» What is being asked:
Could you copy every line from the material below in which "agent" appears?

» Input data:

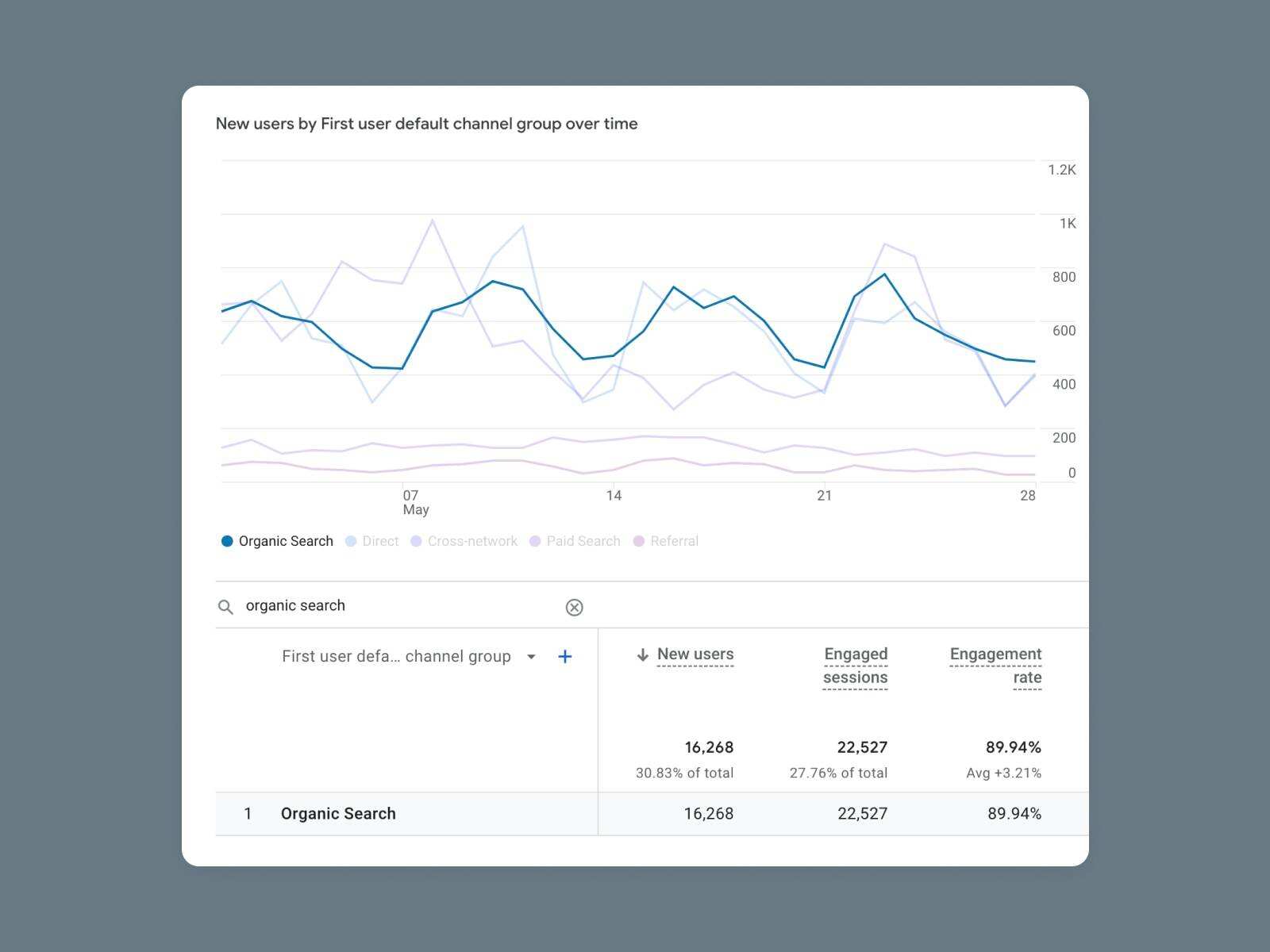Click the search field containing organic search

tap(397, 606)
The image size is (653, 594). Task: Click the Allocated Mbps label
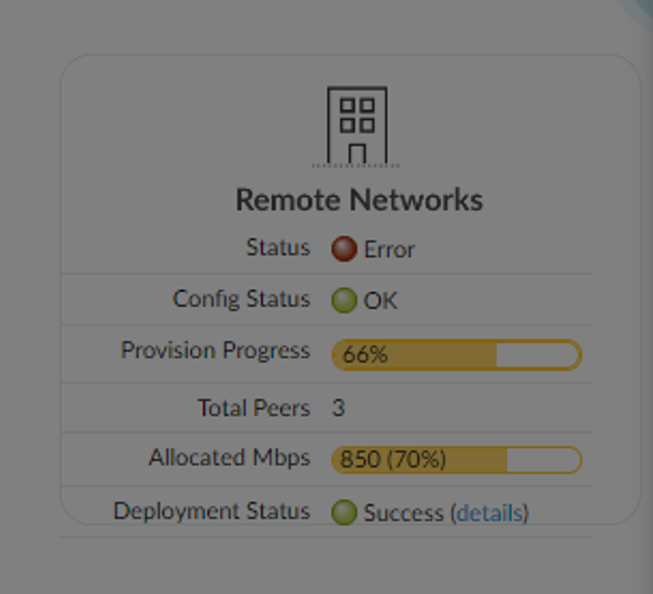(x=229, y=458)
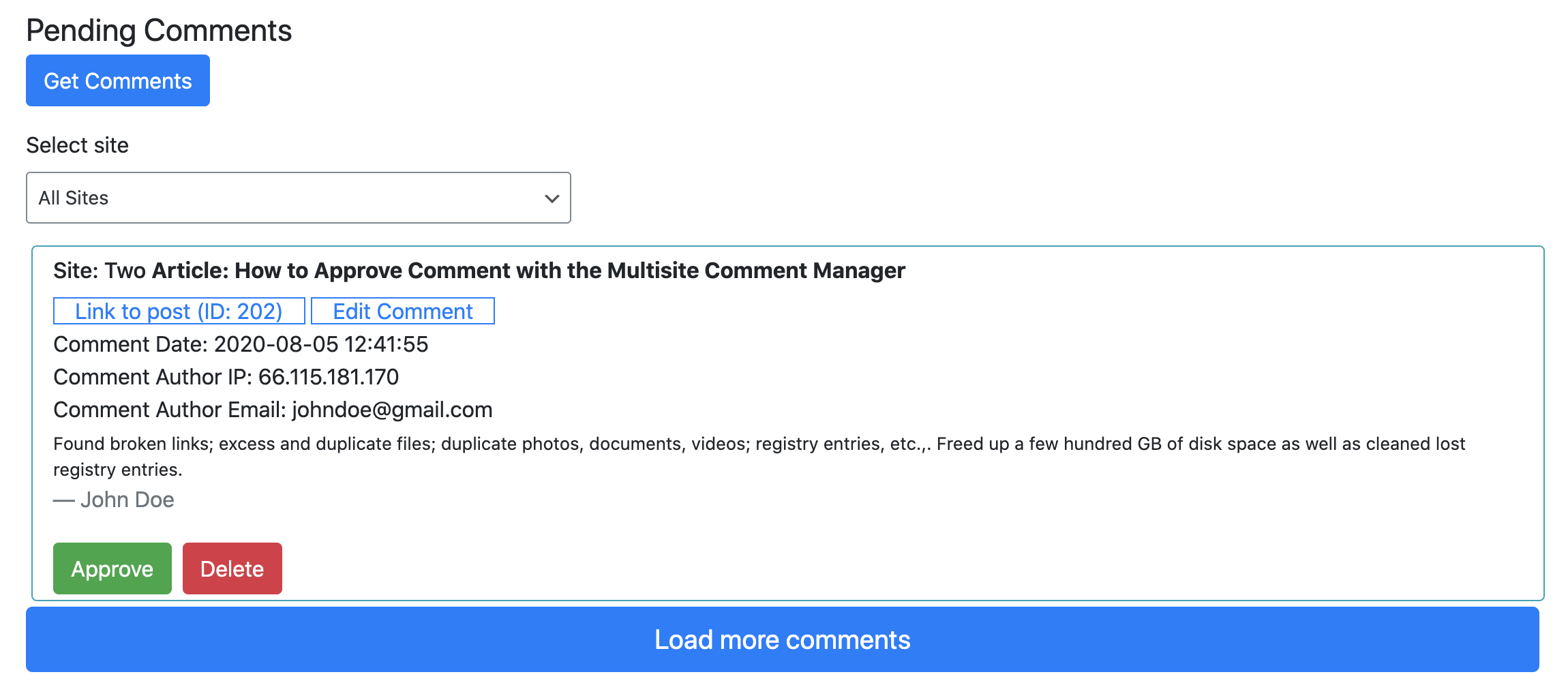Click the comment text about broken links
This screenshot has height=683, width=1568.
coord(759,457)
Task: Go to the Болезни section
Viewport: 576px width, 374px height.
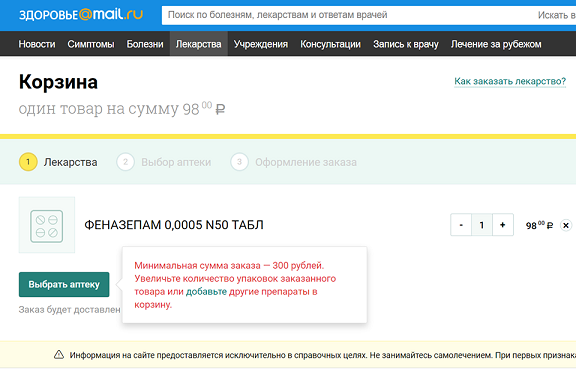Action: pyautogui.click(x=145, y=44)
==
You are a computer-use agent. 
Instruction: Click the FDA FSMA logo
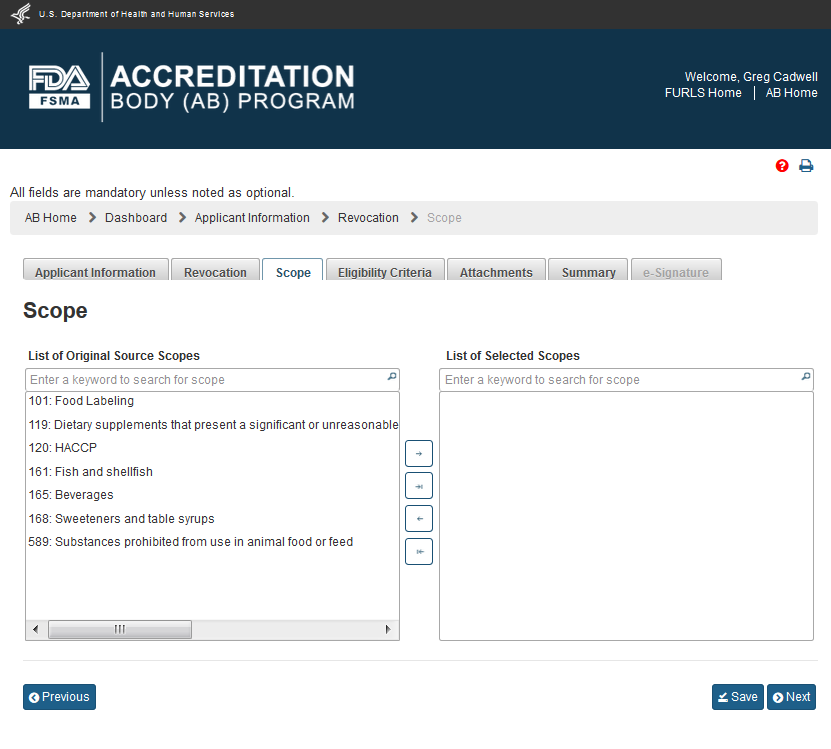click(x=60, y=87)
...
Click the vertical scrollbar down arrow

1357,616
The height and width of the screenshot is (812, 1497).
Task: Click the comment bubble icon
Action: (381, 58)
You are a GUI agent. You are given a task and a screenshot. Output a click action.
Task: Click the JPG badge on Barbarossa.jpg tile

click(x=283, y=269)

» Exercise answer:
You are a computer-use agent. 
You are a GUI agent. You are given a task and a screenshot. Output a click action.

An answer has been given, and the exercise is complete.